A caverna de Denisova não foi habitada apenas pelos Denisovanos; os Neandertais também a habitaram e em diversos momentos da sua história, inclusive simultaneamente aos Denisovanos. Isto é exemplificado pelo caso de Denny, uma antiga habitante da caverna, identificada através de um fragmento de osso, cujo DNA demonstrou ser um indivíduo híbrido, filha de mãe biológica Neandertal e pai Denisovano. Essa situação mostra como essas espécies são tão próximas, o que torna difícil nossa compreensão acerca dos dois grupos e da cultura material relativa a cada uma delas. Os objetos encontrados na caverna, sejam eles artefatos ósseos ou ornamentos corporais, são pouco diagnósticos e podem pertencer a qualquer uma das duas espécies. Um exemplo de artefato encontrado é um possível bracelete feito com clorita, um mineral verde, com um orifício no centro.

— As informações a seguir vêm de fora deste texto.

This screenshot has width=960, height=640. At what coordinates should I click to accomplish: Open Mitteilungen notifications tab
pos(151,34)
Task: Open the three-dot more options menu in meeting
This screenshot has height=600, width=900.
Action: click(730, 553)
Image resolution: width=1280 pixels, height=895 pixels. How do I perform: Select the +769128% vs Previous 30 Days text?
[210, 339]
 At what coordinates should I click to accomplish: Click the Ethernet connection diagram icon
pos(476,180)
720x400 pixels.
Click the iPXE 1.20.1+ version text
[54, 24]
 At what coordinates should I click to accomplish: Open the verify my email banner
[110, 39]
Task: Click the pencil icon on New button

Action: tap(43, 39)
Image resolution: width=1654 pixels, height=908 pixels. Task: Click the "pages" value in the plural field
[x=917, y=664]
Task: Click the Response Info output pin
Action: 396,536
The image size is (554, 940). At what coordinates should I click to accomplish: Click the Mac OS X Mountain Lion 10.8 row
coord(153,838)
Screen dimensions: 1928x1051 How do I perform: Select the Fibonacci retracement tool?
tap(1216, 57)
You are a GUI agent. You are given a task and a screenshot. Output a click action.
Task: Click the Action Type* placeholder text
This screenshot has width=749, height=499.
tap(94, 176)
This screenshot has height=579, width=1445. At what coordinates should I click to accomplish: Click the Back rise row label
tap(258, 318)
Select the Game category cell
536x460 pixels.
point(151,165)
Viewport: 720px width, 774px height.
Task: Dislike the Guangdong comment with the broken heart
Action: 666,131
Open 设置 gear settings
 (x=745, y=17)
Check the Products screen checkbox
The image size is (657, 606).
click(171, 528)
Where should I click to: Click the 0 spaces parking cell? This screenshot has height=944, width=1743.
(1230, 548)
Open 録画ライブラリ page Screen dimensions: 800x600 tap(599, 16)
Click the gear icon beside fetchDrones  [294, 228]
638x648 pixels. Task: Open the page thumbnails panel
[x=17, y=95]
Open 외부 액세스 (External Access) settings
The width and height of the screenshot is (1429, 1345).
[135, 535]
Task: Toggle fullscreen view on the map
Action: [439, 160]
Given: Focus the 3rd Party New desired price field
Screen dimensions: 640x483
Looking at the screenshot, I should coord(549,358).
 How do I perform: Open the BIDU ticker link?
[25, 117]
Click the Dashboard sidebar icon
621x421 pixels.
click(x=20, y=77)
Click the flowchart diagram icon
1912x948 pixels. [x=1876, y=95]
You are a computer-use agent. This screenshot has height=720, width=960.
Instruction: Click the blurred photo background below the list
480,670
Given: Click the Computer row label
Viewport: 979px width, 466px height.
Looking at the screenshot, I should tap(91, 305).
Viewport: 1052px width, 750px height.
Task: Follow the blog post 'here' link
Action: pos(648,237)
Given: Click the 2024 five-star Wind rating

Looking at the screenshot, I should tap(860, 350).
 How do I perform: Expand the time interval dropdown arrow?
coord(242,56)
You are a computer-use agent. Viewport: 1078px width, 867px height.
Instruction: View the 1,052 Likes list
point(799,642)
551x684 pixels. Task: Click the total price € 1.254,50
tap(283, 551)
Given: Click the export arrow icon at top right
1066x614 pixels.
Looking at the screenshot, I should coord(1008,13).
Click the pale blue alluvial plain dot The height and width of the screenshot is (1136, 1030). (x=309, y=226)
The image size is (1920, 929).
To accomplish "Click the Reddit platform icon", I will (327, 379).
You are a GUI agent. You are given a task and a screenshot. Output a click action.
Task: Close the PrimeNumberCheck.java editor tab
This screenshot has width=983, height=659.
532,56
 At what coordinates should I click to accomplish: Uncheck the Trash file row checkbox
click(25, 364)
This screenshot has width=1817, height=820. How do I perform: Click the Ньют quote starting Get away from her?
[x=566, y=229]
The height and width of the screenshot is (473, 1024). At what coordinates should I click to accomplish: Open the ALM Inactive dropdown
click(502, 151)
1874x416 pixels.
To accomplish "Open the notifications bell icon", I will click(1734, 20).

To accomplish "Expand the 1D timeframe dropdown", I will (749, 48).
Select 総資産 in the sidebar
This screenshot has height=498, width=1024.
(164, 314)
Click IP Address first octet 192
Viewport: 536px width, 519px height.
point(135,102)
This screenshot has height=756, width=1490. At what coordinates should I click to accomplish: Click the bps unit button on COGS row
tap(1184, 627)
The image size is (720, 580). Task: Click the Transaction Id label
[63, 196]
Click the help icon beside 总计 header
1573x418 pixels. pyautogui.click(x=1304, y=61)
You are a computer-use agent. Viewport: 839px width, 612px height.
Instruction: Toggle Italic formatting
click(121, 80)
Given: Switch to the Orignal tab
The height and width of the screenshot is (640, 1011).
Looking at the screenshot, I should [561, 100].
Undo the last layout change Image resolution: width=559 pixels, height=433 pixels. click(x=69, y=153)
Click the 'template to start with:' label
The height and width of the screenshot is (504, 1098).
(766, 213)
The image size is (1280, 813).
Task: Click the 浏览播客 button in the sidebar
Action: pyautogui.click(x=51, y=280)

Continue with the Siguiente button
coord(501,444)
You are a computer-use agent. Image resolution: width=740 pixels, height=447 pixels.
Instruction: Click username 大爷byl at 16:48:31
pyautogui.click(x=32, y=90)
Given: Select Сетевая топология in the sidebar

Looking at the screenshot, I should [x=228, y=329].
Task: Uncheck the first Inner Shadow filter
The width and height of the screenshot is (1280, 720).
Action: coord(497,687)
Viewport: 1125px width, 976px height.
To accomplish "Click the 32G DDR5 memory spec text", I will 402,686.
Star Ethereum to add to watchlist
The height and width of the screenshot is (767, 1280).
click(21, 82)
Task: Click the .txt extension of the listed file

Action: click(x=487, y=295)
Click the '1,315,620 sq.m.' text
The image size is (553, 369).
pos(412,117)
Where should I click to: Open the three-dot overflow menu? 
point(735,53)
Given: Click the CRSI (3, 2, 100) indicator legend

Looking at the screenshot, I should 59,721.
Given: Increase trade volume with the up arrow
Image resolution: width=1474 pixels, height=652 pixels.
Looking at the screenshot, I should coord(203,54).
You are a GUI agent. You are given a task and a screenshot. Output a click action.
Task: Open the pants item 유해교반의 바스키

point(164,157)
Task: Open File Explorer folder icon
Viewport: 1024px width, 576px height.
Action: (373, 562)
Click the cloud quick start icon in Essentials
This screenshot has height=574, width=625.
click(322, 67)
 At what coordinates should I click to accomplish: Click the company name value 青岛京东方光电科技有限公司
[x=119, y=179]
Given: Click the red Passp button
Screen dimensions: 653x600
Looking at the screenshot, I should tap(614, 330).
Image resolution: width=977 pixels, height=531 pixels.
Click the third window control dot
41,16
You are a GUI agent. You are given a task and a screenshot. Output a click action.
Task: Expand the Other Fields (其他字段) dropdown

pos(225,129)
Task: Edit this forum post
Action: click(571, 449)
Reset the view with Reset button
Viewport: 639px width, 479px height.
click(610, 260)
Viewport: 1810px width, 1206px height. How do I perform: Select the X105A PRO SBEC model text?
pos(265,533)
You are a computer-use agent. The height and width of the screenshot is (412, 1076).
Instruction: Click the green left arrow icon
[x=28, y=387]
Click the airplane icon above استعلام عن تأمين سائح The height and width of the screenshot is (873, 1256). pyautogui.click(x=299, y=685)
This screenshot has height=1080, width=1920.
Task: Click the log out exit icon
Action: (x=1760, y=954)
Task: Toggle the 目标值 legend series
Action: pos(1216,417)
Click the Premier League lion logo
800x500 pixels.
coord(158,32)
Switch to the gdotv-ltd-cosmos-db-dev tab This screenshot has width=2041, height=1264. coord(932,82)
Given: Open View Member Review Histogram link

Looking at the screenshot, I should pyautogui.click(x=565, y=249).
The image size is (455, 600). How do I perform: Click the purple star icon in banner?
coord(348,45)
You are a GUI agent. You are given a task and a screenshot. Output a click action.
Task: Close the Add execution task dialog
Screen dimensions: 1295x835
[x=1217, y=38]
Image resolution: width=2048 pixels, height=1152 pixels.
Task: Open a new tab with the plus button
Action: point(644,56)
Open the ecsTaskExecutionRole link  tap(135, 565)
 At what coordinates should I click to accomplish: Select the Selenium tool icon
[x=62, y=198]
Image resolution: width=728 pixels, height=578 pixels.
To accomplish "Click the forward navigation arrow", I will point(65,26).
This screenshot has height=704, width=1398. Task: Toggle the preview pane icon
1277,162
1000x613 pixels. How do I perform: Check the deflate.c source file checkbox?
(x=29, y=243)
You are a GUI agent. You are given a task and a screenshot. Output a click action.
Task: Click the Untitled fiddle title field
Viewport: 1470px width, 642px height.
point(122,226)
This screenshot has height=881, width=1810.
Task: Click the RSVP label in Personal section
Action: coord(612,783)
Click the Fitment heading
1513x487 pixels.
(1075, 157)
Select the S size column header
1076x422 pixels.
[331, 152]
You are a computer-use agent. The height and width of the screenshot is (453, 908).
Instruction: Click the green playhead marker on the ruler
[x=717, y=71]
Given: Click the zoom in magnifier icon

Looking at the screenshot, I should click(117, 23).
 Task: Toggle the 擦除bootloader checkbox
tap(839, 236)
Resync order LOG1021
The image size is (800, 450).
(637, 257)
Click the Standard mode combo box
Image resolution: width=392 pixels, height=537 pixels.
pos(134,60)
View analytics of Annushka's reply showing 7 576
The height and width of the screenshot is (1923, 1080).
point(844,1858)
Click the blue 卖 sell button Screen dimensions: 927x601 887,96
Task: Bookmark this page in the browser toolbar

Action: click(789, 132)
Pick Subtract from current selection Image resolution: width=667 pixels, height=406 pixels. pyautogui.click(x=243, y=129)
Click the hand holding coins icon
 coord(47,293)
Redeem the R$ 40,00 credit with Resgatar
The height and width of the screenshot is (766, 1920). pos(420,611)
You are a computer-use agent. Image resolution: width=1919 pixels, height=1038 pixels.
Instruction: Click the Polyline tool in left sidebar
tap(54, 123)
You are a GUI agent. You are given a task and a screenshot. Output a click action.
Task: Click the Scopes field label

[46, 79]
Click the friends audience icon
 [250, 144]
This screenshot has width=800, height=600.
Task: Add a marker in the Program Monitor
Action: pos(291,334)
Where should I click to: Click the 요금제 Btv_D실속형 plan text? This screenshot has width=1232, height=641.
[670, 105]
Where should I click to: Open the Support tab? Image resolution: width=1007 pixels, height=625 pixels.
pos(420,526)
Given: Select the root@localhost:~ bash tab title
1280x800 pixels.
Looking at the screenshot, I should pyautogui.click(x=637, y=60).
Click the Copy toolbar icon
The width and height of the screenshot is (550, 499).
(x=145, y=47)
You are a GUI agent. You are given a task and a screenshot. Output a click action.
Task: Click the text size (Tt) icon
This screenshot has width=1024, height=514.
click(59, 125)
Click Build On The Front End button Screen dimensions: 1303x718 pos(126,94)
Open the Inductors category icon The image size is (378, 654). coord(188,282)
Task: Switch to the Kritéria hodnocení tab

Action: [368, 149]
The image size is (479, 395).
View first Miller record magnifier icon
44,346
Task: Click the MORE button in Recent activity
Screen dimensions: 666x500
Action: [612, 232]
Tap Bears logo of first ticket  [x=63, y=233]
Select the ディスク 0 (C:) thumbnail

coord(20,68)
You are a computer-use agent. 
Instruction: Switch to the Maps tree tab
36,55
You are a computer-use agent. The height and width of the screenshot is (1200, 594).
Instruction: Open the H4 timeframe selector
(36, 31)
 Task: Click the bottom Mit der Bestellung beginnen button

Mas, por que sem rosto? Como dito, os denisovanos são uma espécie conhecida apenas por pequenos fragmentos ósseos e por seu DNA. Isso significa que, oficialmente, não existe um esqueleto associado aos Denisovanos. Mesmo assim, talvez nós já o conheçamos e apenas estejamos os chamando pelo nome errado.
É o caso do recém descrito Homo longi. A espécie foi descrita através do crânio de Harbin, encontrado na China e datado em aproximadamente 146 mil anos. Sua classificação como uma nova espécie ocorreu devido a suas diferenças morfológicas com Neandertais e H. sapiens. Além do crânio de Harbin, diversos outros fósseis chineses foram classificados dentro da nova espécie.
É o caso da mandíbula de Xiahe, a partir da qual foi possível extrair não apenas uma proteína presente nela, mas também DNA mitocondrial recuperado do sedimento da caverna em que foi encontrada, ambos compatíveis com Denisovanos. Além do mais, há um dente presente na mandíbula de Xiahe que é similar ao único dente presente no crânio de Harbin. Dessa forma, se a mandíbula de fato pertencer a um Denisovano e o crânio de Harbin realmente pertencer à mesma espécie da mandíbula, talvez estejamos finalmente conhecendo o rosto dos Denisovanos.